> Selected excerpt:
==================================================
As Christmas approaches it would seem that Britain is in party mood. Buoyed by the phenomena of Prosecco, sparkling wine is the fastest growing of all the major drinks categories, with on-trade sales up by 29% in volume and 52% in value in the year to 11 July (CGA). Wholesaler Matthew Clark reported a 45% annual hike in its own sparkling wine sales.
The rise of Prosecco, however — and other emerging value-for-money sparkling wines like Franciacorta — hasn’t hit sales of the original drink of celebration, with Champagne sales up a very acceptable 17% by value during the same period.
Amy Ledger, marketing manager at CWF, whose range includes a new rosé style of its Casa Gheller Prosecco, says: “Sparkling wines remain a favourite at this time of year as consumers look to push the boat out.”
As Christmas often sees people willing to splash out a bit extra when celebrating, it’s worth noting that the average price per litre of Champagne is more than twice that of all other sparkling wine in the on-trade at a whopping £76, so it’s worth having some stock to hand rather than just limiting the selection to Prosecco or Cava.
“Creating serve envy... provides great material for engaging with consumers on social media.”
There will be plenty of people who aren’t looking for fizz, or want a bit of variety through the party season, and the inventiveness of suppliers in creating new brand variants and serves means it’s relatively easy to make a drinks selection exciting.
Pernod Ricard UK is getting festive this year with Malibu hot chocolates served in bespoke glassware, drinking vessels in the shape of Christmas tree baubles for Havana Club, Absolut and Malibu, and an edible glitter cocktail set for Kahlua. When customers see others with them they’ll all want one, says on-trade channel director Ian Peart.
“Creating serve envy is a great way to drive sales of premium drinks,” Peart says, “and we are confident that these are exactly the kind of activations that will help our on-trade customers to up-sell and win in premium drinks this Christmas.
“They also provide great material for engaging with consumers on social media.”
The company’s Christmas takes on classic cocktails include the Jameson Jingle Bell Julep, the Havana Club Hot Mojito and the Absolut Christmas Cosmo.
Hi-Spirits suggests brands like Fireball and Hypnotiq for party cocktails including the Hypnotiq Caipirinha, made by muddling lime wedges in a glass, adding 50ml of the liqueur, a splash of rum and crushed ice.
==================================================
> Data section:
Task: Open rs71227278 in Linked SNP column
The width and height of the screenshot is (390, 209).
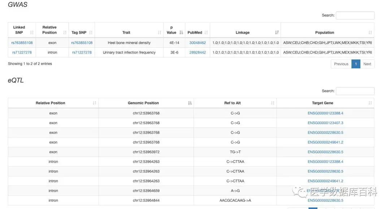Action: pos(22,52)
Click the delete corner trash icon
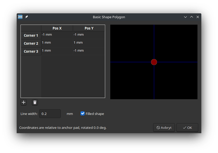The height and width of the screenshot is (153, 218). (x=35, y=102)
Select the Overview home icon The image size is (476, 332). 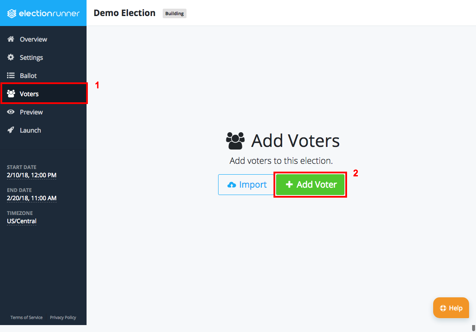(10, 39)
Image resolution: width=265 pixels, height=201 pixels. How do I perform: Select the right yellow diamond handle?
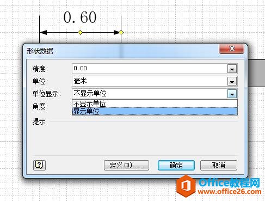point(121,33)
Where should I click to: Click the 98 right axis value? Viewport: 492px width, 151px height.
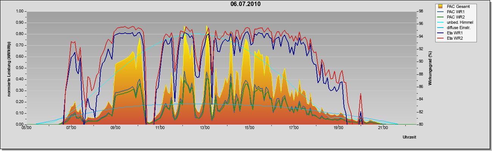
==================================================
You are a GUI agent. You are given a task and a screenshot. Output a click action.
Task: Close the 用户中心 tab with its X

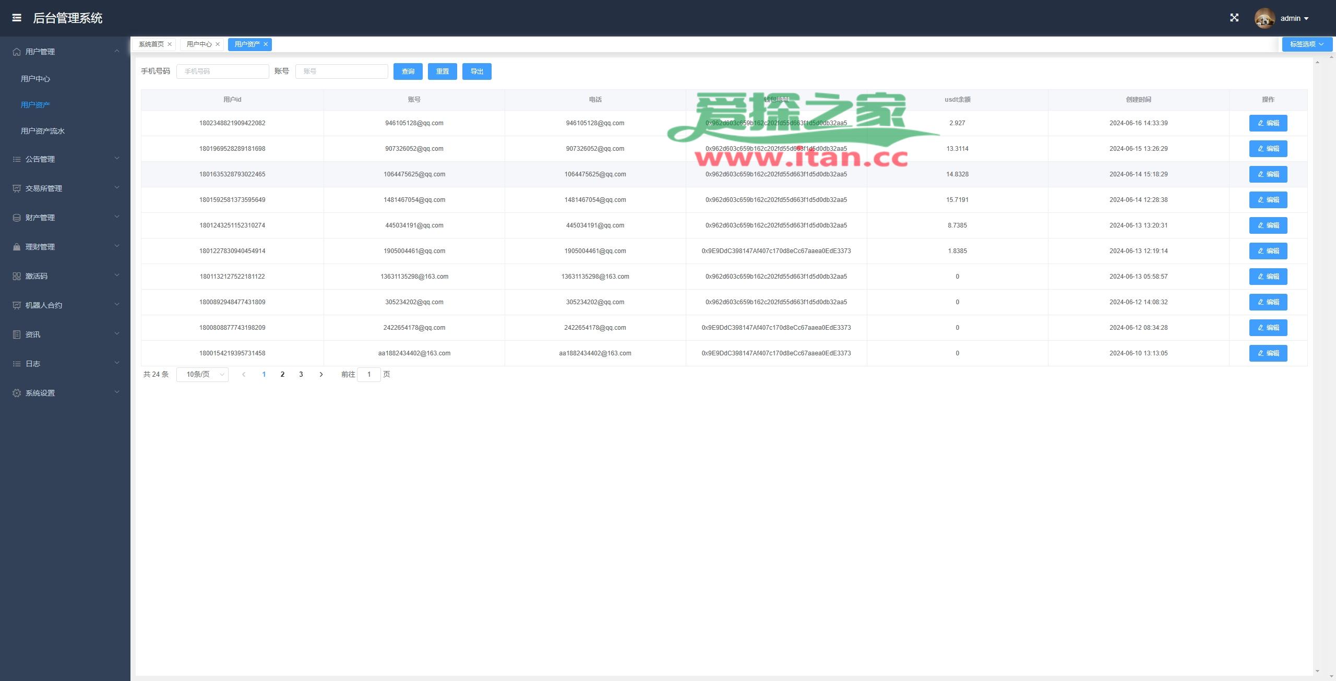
==================================================
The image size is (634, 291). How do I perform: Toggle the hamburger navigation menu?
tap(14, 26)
==================================================
> Given task 1: Please rewrite the paragraph of the Christmas drinks article that begins "As Christmas approaches" as a short bulleted list that keeps its main facts.
> Given task 2:
Answer these questions from the Christmas drinks article:
(a) By what percentage did Champagne sales rise by value?
(b) What is the average price per liter of Champagne in the on-trade?
(c) Which brand gets the edible glitter cocktail set?
> Given task 3: Carry on the Christmas drinks article from the point where it stops.
The listing has no connection to the Christmas drinks article.

> Reply 1:
- Britain appears to be in a party mood as Christmas nears.
- Helped by Prosecco's popularity, sparkling wine is the fastest-growing major drinks category.
- On-trade sparkling wine sales rose 29% in volume and 52% in value in the year to 11 July (CGA).
- Wholesaler Matthew Clark reported a 45% annual rise in its own sparkling wine sales.

> Reply 2:
(a) 17%
(b) £76
(c) Kahlua

> Reply 3:
Managing director Dan Bolton says pubs are best off avoiding complicated serves and should concentrate instead on keeping customers happy. “The key to Christmas is to keep it simple,” he says. “Nothing dampens the Christmas spirit like a queue.
“Create a chalkboard menu of simple seasonal mixed drinks, such as Buffalo Trace with ginger ale and Antica Raspberry with lemonade, that staff can make quickly when the bar gets busy.”
Funkin managing director Andrew King suggests putting its cocktail mixes with seasonal spirit flavours for a twist, such as its Piña Colada with ginger liqueur or Funkin Hollywood with raspberry liqueur. “CGA Data says 30% of consumers who wouldn’t normally drink a cocktail choose to do so at Christmas,” says King.
Cocktails and whacky spirit serves will help to bring a bit of theatrical magic to the bar, but plenty of people will still want to toast the festive season in a more traditional manner.
Cask ale offers the chance to give customers something special at Christmas and the hundreds of new breweries that have appeared in recent years means that choice in this area is greater than ever.
Rupert Thompson, managing director of Surrey’s Hogs Back Brewery, says: “Along with regulars marking the festive season over a pint with friends, there are plenty of local groups, clubs and businesses out for a Christmas drink.
“The sight of a suitably festive pump clip and a Christmas beer from the local brewery is a great way for them to toast each other with the compliments of the season.”
Thompson urges pubs to consider including ale as part of group-booking food menus to cater for beer drinkers through the festive period.
“All too often, we see fixed price festive menus that include wine as part of the package,” he says. “Beer is a more traditional British accompaniment to Christmas food, dating back to days of the spiced wassail served to guests, and the range of styles available makes it far more affordable to serve an appropriate beer with each course.”
Hogs Back’s own seasonal beer is Mistletoe & Swine, a 5.2% ABV ale, which the brewer says goes well with smoked salmon or ham, and buffet favourites such as Scotch eggs and pork pies.
Fuller’s ale range through the festive season will include the winter beer Jack Frost, made with English blackberries and crystal malt, giving a warmth that matches with pies, stews and roast meats. The brewer also has a spin-off version called St Nick’s, raising money for a church charity and recognising the role of St Nicholas as the patron saint of brewing (and, of course, the model for Santa Claus).
Wadworth’s seasonal offerings are the dark and chestnutty Old Timer and Dray Bells, a dark mocha-coloured beer with a hint of spice and orange peel.
Product marketing manager Ellie Alderton says: “While we all have to battle with the chilly inconvenience of winter life and travel, we still love the romantic beauty of snow and the fun of festive parties. Cosy refuge from the weather is one of the things our pubs do best.”
The party season is also a time when pubs can drive sales by suggesting drinks matches for specific festive food items.
Christmas beers sometimes tend to be towards the heavy side, but Hogs Back has Montezuma’s Chocolate Lager, made in conjunction with the Montezuma chocolate producer. It’s light, as you’d expect from a lager, but billed as both a great match for yule log and other rich desserts or as a palate cleanser.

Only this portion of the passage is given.